Indeed, in a season described by Simeone himself as one of transition, the defensive fortitude displayed throughout the campaign by Atlético cannot and should not be underestimated in the run-up to this contest. The fact that El Cholo’s side can only boast the seventh-best defence of the 12 teams left in the Champions League doesn’t tell us much – had they not conceded two goals against Liverpool they would be in the top three behind PSG and Bayern – their league form is rather more telling of an outfit which has so often been defined by its ability to shut up shop when it counts.
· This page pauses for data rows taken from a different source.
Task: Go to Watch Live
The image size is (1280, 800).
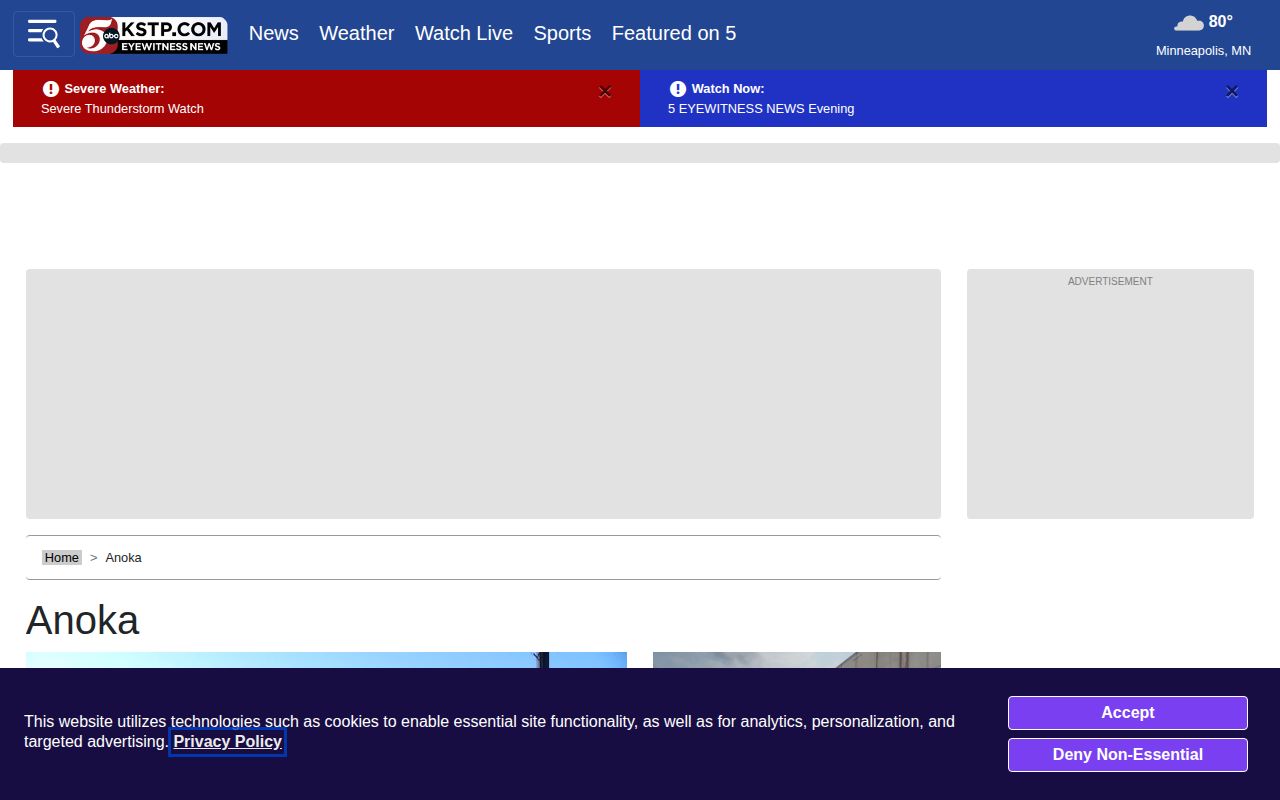Action: click(x=464, y=33)
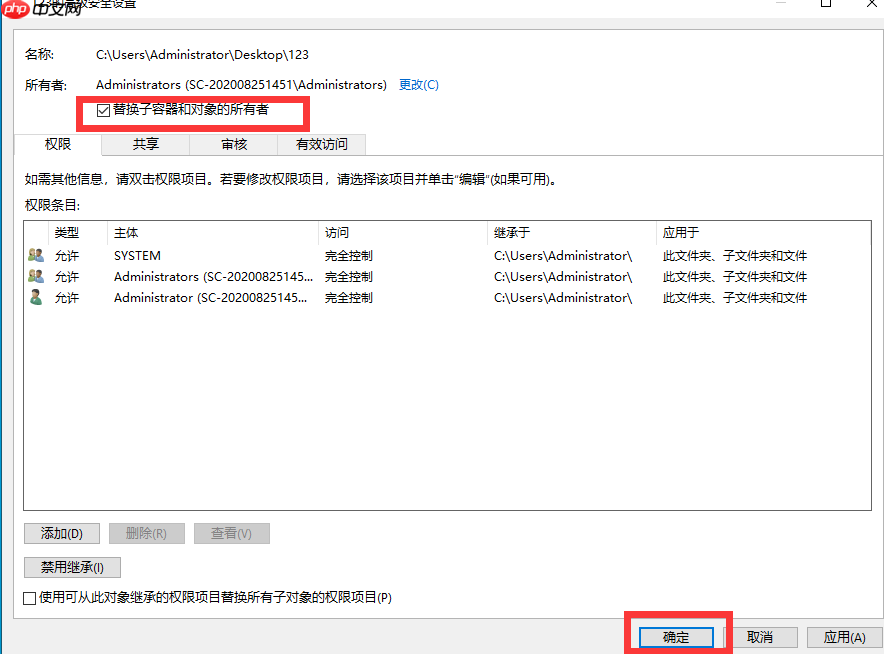Viewport: 884px width, 654px height.
Task: Click the Administrators entry group icon
Action: pos(33,276)
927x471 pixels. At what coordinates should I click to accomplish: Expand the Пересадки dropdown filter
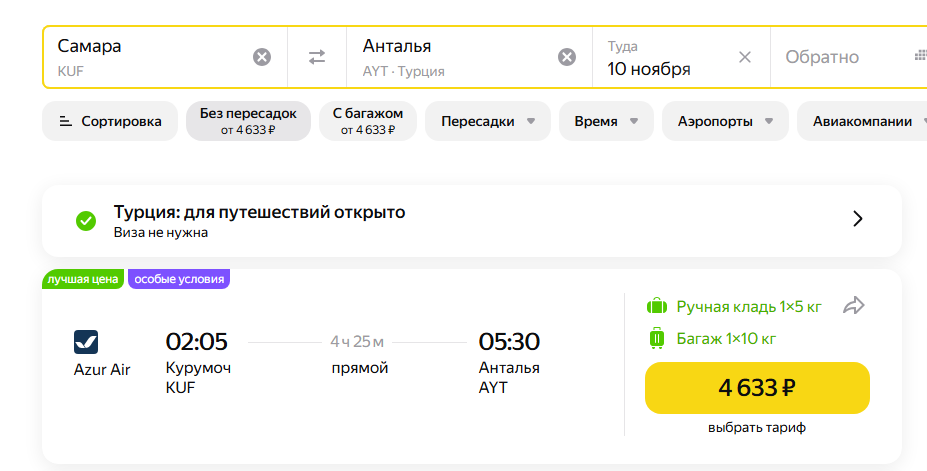point(488,121)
During Simeone’s tenure at the club, Los Colchoneros have kept 173 clean sheets in 321 La Liga Santander games; 18 of those came this season, of which six were achieved following the restart in June. Atlético will, therefore, see themselves more than capable of handling a Werner-less Leipzig – whatever the threat of Konrad Laimer, Kevin Kampl, Tyler Adams and Marcel Sabitzer in midfield.
Statistics and recent form aside (Leipzig have achieved only two clean sheets since the restart) one would be foolish to dismiss this – or any other Champions League tie for that matter – as a foregone conclusion. This year’s one-leg, all or nothing format could well favour the underdog, and Nagelsmann’s men have shown themselves to be more than capable of rising to a challenge – with or without Timo Werner.